Material shown
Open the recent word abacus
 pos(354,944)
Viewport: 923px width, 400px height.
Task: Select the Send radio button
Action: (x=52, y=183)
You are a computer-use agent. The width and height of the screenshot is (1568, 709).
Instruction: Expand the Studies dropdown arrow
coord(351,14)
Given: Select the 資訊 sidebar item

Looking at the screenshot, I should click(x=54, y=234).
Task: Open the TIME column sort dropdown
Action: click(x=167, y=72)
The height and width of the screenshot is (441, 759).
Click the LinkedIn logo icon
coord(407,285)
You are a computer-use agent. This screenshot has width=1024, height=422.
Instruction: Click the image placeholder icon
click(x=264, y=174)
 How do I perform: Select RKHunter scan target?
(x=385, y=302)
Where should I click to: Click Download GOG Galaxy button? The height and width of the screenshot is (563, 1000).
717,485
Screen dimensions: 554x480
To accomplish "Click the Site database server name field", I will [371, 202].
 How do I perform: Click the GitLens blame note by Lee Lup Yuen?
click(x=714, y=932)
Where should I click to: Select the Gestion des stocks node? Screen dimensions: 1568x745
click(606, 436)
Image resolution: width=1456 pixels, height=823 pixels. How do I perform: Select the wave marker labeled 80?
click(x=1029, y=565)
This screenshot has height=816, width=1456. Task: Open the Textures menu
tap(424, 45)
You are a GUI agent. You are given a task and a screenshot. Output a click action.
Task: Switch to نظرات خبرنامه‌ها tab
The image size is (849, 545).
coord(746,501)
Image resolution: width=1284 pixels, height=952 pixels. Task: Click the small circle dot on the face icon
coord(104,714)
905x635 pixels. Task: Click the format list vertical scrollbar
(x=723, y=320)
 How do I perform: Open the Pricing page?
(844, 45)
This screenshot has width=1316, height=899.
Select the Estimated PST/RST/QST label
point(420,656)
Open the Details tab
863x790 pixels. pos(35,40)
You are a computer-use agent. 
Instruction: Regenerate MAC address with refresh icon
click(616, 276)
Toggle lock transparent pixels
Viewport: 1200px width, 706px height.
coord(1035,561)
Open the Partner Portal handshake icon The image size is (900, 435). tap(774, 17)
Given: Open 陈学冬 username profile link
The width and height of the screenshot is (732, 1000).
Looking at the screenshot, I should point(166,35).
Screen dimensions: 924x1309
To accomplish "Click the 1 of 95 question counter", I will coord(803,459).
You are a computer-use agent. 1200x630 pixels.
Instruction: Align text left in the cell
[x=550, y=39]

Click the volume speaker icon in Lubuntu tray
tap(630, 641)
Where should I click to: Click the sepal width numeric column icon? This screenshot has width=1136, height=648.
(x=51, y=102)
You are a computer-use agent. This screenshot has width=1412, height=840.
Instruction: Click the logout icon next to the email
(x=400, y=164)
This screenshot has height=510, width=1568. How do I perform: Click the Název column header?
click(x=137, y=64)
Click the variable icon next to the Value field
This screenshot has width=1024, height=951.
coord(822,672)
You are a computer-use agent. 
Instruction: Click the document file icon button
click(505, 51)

What is expected
In the records above, find every line with the word "computer" and copy it.

Written solution
You are a computer-use agent. The width and height of the screenshot is (1568, 709).
You are a computer-use agent. This screenshot has width=1024, height=422.
You are a computer-use agent. 
You are a computer-use agent. 1200x630 pixels.
You are a computer-use agent. This screenshot has width=1412, height=840.
You are a computer-use agent. 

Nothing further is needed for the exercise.